Advanced NMR methods to investigate complex biological systems
- Authors
- Publication Date
- Jul 08, 2020
- Source
- HAL-Descartes
- Keywords
- Language
- English
- License
- Unknown
- External links
Abstract
Determining the structures, dynamics and interactions between diverse biomolecules are essential information for the understanding of their diverse biological functions. Nuclear magnetic resonance spectroscopy is a unique tool to investigate molecular conformation and motions over a large range of timescales. In this thesis, we present our work of investigating complex biomolecular system using advanced NMR methods.We used high-resolution NMR relaxometry to identify interactions between metabolites and macromolecules in complex biological samples. The method is based on the measurement and analysis of longitudinal relaxation rates over three orders of magnetic field with high-resolution detection. This approach was first developed and validated on a model sample, then applied to biological fluids relevant for metabolomics studies: human blood plasma and serum.

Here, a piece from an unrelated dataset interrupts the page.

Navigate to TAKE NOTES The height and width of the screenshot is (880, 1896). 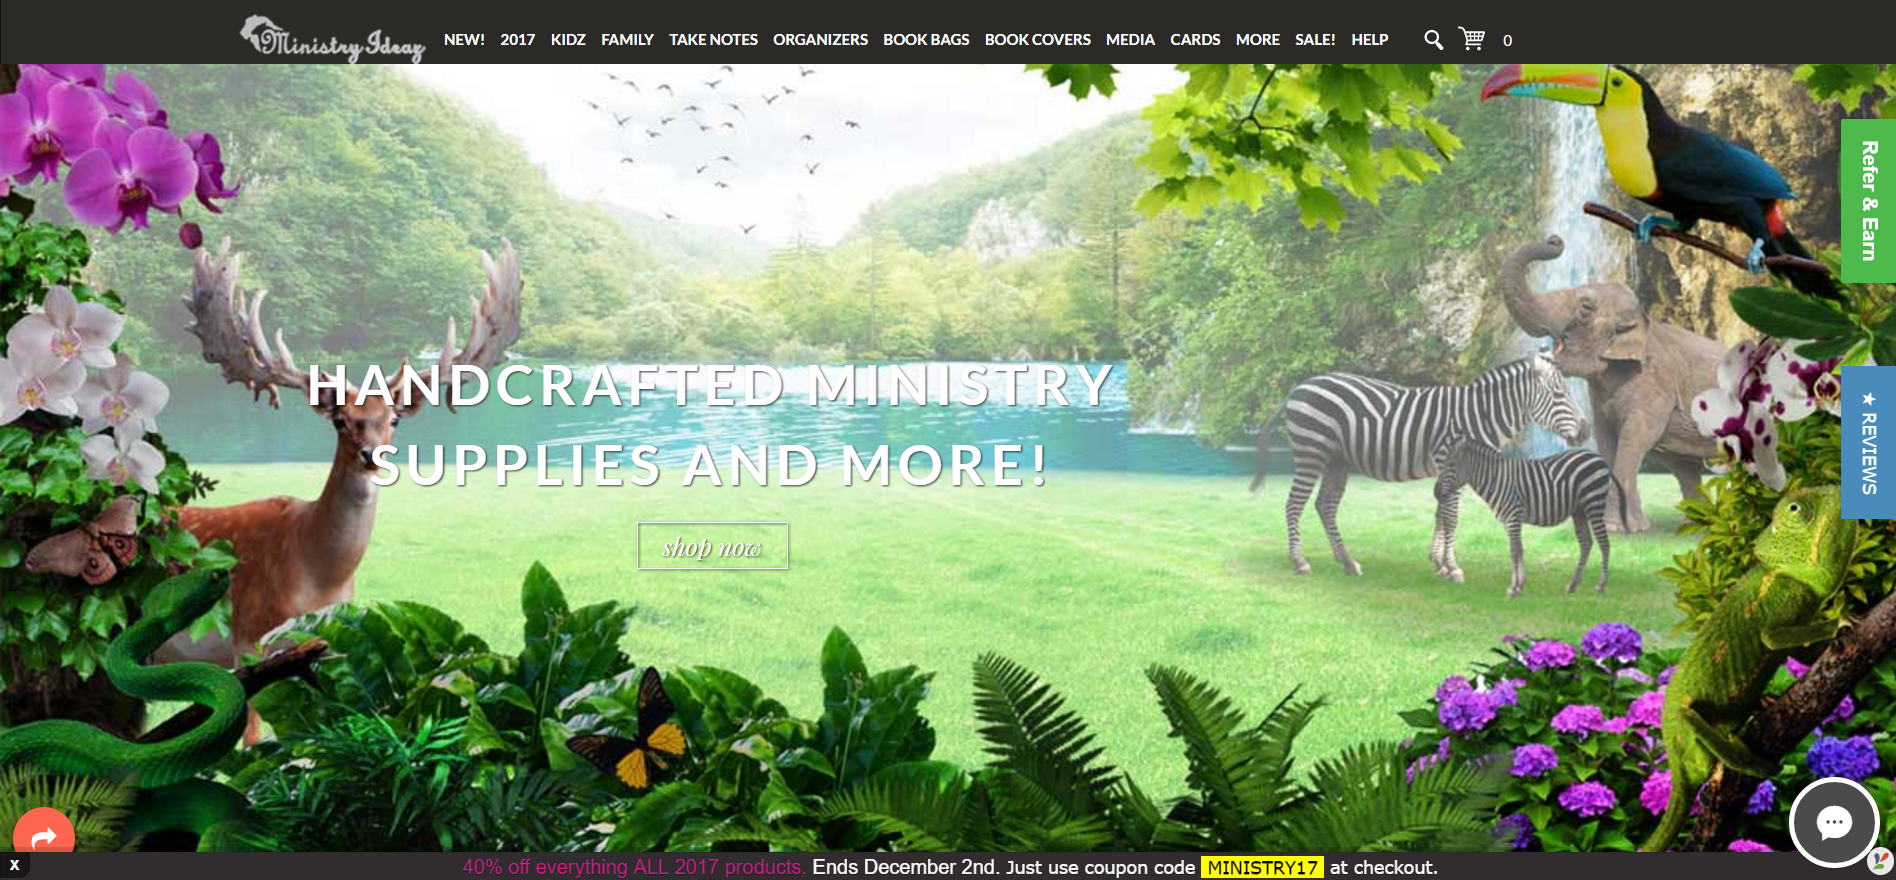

The size dispersion of macromolecules in human blood was estimated with Fast Field Cycling NMR. Identified metabolites revealed different features in high-resolution relaxation dispersion profiles. The interactions of some metabolites with macromolecules were characterized. Furthermore, we show that relaxation dispersion profiles are sensitive to competitive binding between small molecules. In parallel, we implemented different isotope labeling methods and NMR strategies to study two different proteins. Full length human XLF protein was analyzed by high-resolution NMR. Its intrinsically disordered region was assigned and its interaction with DNA was characterized for the first time by NMR. We also explored challenging selective isotope labeling on S. cerevisiae polymerase η.